*JOB:*
Return every line of the records below that contains the word "button".

══ DATA SHOWN ══

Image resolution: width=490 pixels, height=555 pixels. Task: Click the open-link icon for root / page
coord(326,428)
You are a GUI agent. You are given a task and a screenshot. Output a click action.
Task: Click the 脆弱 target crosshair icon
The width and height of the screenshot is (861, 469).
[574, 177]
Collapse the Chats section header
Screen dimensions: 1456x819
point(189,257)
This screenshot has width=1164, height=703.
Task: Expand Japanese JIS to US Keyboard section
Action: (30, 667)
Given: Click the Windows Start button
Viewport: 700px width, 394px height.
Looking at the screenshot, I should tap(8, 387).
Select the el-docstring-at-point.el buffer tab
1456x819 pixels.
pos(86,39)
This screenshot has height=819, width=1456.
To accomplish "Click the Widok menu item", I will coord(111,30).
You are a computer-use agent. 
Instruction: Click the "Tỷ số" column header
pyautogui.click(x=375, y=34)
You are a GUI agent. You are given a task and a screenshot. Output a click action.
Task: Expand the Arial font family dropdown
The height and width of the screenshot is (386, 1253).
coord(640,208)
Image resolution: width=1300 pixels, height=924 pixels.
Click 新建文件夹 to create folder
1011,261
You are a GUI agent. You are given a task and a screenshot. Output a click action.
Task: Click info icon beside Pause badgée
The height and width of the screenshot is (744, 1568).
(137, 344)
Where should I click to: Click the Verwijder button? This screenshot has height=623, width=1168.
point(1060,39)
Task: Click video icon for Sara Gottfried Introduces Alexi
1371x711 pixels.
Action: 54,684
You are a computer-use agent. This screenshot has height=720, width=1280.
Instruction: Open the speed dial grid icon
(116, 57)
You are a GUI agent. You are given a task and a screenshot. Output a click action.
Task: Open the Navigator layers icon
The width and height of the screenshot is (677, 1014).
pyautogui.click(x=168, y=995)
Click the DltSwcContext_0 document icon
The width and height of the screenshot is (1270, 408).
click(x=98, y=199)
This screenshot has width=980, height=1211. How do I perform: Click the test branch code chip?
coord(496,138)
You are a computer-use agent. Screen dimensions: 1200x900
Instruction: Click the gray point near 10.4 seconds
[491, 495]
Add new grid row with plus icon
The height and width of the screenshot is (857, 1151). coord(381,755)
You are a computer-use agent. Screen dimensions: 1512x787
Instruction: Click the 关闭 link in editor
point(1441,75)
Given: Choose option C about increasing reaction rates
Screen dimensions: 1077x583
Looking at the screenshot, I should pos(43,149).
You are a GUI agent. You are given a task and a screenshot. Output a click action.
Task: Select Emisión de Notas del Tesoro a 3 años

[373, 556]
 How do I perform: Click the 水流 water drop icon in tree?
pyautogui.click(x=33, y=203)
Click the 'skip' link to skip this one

═══

*OUTPUT FOR THIS TASK:*
Given: Click the Windows Start button
Where should I click to: Click the Verwijder button? This screenshot has height=623, width=1168.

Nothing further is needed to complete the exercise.